* INPUT:
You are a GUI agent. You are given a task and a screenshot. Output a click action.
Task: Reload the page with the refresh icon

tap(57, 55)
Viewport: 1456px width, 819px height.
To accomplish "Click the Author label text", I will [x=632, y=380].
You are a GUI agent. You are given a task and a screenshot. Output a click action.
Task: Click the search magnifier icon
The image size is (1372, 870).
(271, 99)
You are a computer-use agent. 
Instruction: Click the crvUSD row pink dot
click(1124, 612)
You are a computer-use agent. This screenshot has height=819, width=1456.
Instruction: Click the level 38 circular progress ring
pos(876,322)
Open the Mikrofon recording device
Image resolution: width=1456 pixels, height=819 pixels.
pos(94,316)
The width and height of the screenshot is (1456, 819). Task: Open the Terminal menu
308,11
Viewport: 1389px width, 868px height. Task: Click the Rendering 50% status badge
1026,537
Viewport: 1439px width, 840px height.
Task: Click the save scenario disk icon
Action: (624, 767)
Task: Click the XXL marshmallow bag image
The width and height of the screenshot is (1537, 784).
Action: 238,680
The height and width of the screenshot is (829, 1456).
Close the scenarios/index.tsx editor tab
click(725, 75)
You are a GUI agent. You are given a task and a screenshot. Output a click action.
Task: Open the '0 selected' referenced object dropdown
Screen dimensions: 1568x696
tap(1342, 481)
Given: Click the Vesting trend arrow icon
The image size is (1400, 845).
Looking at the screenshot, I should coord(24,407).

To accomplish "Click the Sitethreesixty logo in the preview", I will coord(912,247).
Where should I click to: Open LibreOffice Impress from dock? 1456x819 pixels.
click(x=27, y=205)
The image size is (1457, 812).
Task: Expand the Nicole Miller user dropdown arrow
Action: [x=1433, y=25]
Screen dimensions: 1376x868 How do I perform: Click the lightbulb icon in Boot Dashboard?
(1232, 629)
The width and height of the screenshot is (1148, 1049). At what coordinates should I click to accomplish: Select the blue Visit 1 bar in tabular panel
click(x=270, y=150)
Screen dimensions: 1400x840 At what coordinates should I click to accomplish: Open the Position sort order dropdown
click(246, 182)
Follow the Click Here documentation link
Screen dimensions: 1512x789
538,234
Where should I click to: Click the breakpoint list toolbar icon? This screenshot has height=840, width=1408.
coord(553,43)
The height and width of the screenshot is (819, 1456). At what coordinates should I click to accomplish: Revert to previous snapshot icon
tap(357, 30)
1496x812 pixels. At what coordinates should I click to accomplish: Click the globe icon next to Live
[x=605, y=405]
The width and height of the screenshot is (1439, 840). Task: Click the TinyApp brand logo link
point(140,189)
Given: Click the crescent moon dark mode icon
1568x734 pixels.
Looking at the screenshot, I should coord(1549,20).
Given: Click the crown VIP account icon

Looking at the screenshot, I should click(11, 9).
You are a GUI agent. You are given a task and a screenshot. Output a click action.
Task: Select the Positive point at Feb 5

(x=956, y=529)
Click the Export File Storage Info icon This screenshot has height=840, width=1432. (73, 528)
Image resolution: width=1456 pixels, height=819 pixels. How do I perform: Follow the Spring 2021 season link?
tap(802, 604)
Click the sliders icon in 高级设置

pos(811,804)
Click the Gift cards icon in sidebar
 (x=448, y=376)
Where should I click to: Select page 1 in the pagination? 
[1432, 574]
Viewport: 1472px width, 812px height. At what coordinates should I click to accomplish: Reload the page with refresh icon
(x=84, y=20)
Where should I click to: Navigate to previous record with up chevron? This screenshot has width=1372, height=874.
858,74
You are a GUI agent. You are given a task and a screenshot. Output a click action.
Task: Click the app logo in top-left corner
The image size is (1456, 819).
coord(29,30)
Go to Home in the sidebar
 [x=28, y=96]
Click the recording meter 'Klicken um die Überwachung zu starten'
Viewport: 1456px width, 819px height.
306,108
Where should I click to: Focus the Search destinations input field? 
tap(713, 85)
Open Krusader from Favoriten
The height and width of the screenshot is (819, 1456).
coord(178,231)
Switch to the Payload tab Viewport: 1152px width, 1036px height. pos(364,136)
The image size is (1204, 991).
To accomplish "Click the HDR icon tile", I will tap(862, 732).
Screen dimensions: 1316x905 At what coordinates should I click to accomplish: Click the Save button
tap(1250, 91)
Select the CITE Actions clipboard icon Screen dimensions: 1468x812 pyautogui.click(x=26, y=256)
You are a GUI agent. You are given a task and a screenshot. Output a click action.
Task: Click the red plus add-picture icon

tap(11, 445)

* TASK DIRECTIONS: Nothing in the records above may be left out; repeat them exactly.

* ANSWER TO THIS PROBLEM:
You are a GUI agent. You are given a task and a screenshot. Output a click action.
Task: Reload the page with the refresh icon

tap(57, 55)
Viewport: 1456px width, 819px height.
To accomplish "Click the Author label text", I will [x=632, y=380].
You are a GUI agent. You are given a task and a screenshot. Output a click action.
Task: Click the search magnifier icon
The image size is (1372, 870).
(271, 99)
You are a computer-use agent. 
Instruction: Click the crvUSD row pink dot
click(1124, 612)
You are a computer-use agent. This screenshot has height=819, width=1456.
Instruction: Click the level 38 circular progress ring
pos(876,322)
Open the Mikrofon recording device
Image resolution: width=1456 pixels, height=819 pixels.
pos(94,316)
The width and height of the screenshot is (1456, 819). Task: Open the Terminal menu
308,11
Viewport: 1389px width, 868px height. Task: Click the Rendering 50% status badge
1026,537
Viewport: 1439px width, 840px height.
Task: Click the save scenario disk icon
Action: (624, 767)
Task: Click the XXL marshmallow bag image
The width and height of the screenshot is (1537, 784).
Action: 238,680
The height and width of the screenshot is (829, 1456).
Close the scenarios/index.tsx editor tab
click(725, 75)
You are a GUI agent. You are given a task and a screenshot. Output a click action.
Task: Open the '0 selected' referenced object dropdown
Screen dimensions: 1568x696
tap(1342, 481)
Given: Click the Vesting trend arrow icon
The image size is (1400, 845).
Looking at the screenshot, I should coord(24,407).

To accomplish "Click the Sitethreesixty logo in the preview", I will coord(912,247).
Where should I click to: Open LibreOffice Impress from dock? 1456x819 pixels.
click(x=27, y=205)
The image size is (1457, 812).
Task: Expand the Nicole Miller user dropdown arrow
Action: [x=1433, y=25]
Screen dimensions: 1376x868 How do I perform: Click the lightbulb icon in Boot Dashboard?
(1232, 629)
The width and height of the screenshot is (1148, 1049). At what coordinates should I click to accomplish: Select the blue Visit 1 bar in tabular panel
click(x=270, y=150)
Screen dimensions: 1400x840 At what coordinates should I click to accomplish: Open the Position sort order dropdown
click(246, 182)
Follow the Click Here documentation link
Screen dimensions: 1512x789
538,234
Where should I click to: Click the breakpoint list toolbar icon? This screenshot has height=840, width=1408.
coord(553,43)
The height and width of the screenshot is (819, 1456). At what coordinates should I click to accomplish: Revert to previous snapshot icon
tap(357, 30)
1496x812 pixels. At what coordinates should I click to accomplish: Click the globe icon next to Live
[x=605, y=405]
The width and height of the screenshot is (1439, 840). Task: Click the TinyApp brand logo link
point(140,189)
Given: Click the crescent moon dark mode icon
1568x734 pixels.
Looking at the screenshot, I should coord(1549,20).
Given: Click the crown VIP account icon

Looking at the screenshot, I should click(11, 9).
You are a GUI agent. You are given a task and a screenshot. Output a click action.
Task: Select the Positive point at Feb 5

(x=956, y=529)
Click the Export File Storage Info icon This screenshot has height=840, width=1432. (73, 528)
Image resolution: width=1456 pixels, height=819 pixels. How do I perform: Follow the Spring 2021 season link?
tap(802, 604)
Click the sliders icon in 高级设置

pos(811,804)
Click the Gift cards icon in sidebar
 (x=448, y=376)
Where should I click to: Select page 1 in the pagination? 
[1432, 574]
Viewport: 1472px width, 812px height. At what coordinates should I click to accomplish: Reload the page with refresh icon
(x=84, y=20)
Where should I click to: Navigate to previous record with up chevron? This screenshot has width=1372, height=874.
858,74
You are a GUI agent. You are given a task and a screenshot. Output a click action.
Task: Click the app logo in top-left corner
The image size is (1456, 819).
coord(29,30)
Go to Home in the sidebar
 [x=28, y=96]
Click the recording meter 'Klicken um die Überwachung zu starten'
Viewport: 1456px width, 819px height.
306,108
Where should I click to: Focus the Search destinations input field? 
tap(713, 85)
Open Krusader from Favoriten
The height and width of the screenshot is (819, 1456).
coord(178,231)
Switch to the Payload tab Viewport: 1152px width, 1036px height. pos(364,136)
The image size is (1204, 991).
To accomplish "Click the HDR icon tile", I will tap(862, 732).
Screen dimensions: 1316x905 At what coordinates should I click to accomplish: Click the Save button
tap(1250, 91)
Select the CITE Actions clipboard icon Screen dimensions: 1468x812 pyautogui.click(x=26, y=256)
You are a GUI agent. You are given a task and a screenshot. Output a click action.
Task: Click the red plus add-picture icon

tap(11, 445)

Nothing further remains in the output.